Time elapsed: Four minutes.

Answer, damn you, answer.

His phone vibrates. He almost drops it.

“How’s the head?” Konoha asks, sounding sleepy.

_Oh, has he not seen my reply? Why the small talk?_

“Uh…” He shakes it from side to side. “Not bad. I drank a lot of water and …”

“So it’s clear?”

“Mmhmm?”

“And you didn’t m-mistype your reply?”

It’s the stammer that does it. Keiji collapses back on his bed and smiles into the phone. “I meant it.”

“I am only here for five more days,” he mutters.

His hesitancy causes Keiji’s confidence to surge. It’s akin to being on court when back in the day he’d notice Bokuto getting twitchy, and knowing, knowing, _knowing_ , that now was the time to let him back in the game. “Then let’s make them count.”

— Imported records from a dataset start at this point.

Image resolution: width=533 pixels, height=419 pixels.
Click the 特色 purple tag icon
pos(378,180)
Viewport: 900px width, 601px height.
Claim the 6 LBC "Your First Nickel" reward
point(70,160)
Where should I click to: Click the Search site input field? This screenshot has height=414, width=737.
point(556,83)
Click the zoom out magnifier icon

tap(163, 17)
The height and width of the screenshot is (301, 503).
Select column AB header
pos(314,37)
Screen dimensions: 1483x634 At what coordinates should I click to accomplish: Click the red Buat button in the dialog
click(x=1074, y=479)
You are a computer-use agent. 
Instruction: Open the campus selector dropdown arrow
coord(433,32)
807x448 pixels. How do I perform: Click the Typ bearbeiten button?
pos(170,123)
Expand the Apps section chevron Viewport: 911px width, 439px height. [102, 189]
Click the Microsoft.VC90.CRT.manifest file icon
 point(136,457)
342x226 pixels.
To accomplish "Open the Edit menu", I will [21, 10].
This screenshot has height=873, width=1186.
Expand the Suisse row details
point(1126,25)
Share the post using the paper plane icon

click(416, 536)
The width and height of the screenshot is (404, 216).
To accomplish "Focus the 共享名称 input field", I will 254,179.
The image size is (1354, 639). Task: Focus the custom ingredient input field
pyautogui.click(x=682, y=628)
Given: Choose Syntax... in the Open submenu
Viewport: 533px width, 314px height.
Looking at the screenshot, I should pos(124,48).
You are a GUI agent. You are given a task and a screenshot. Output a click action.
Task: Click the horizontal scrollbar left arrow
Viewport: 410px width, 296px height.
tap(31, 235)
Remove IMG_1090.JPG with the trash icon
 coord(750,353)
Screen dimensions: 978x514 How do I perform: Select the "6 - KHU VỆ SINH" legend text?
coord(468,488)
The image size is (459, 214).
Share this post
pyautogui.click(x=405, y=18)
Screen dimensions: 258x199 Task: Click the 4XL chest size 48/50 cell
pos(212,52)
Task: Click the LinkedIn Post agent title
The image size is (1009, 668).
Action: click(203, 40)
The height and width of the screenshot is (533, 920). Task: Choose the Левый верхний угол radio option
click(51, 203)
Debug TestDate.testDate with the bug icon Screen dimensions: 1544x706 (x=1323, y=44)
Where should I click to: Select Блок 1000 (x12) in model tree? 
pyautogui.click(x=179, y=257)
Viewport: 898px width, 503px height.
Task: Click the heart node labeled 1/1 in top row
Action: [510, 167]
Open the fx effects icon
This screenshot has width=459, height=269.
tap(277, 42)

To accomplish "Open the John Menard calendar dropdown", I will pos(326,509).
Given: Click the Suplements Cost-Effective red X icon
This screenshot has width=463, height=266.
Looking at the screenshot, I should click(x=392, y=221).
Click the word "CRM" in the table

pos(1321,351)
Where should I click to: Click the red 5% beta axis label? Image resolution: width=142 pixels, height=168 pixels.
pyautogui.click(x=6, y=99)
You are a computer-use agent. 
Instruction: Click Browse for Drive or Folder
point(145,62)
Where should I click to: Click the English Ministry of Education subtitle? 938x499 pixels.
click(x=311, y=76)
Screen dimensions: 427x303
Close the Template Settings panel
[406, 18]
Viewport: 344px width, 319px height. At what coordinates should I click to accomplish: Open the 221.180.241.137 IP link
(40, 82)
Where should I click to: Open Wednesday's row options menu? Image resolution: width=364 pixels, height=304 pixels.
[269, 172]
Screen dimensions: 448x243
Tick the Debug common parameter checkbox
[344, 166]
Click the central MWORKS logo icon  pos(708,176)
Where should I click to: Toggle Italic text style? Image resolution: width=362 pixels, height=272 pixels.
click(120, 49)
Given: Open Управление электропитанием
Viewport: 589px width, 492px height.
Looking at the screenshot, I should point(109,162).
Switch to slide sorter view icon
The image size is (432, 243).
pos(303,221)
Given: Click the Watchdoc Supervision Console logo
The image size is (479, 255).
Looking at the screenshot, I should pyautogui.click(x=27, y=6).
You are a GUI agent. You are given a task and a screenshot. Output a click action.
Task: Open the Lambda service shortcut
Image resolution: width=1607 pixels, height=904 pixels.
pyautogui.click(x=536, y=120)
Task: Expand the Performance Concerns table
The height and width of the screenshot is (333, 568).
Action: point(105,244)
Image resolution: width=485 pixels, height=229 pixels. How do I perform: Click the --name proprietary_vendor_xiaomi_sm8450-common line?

“I am _so_ glad you said that! Wanna grab breakfast?”

“Can do. I know a good—”

Konoha coughs. “Here. Come over. We can get a headstart on the day. You can bring work with you, if you want. I can always go for a run while you get on.”

With a garbled goodbye and apology to Signora Bianchi, Keiji is ready to leave the house within half an hour. She smiles assuring him it’s fine and she doesn’t think him rude.

“Since you arrive here, you’ve had no fun,” she tells him and hands over a paper bag of fresh figs. “Go spend the day with your friend, and … what is that in your bag? Not work?”

“A little,” he replies backing away before she can wrench the books from his rucksack. “Thank you so much for the figs. I’m sure my friend will think them delicious!”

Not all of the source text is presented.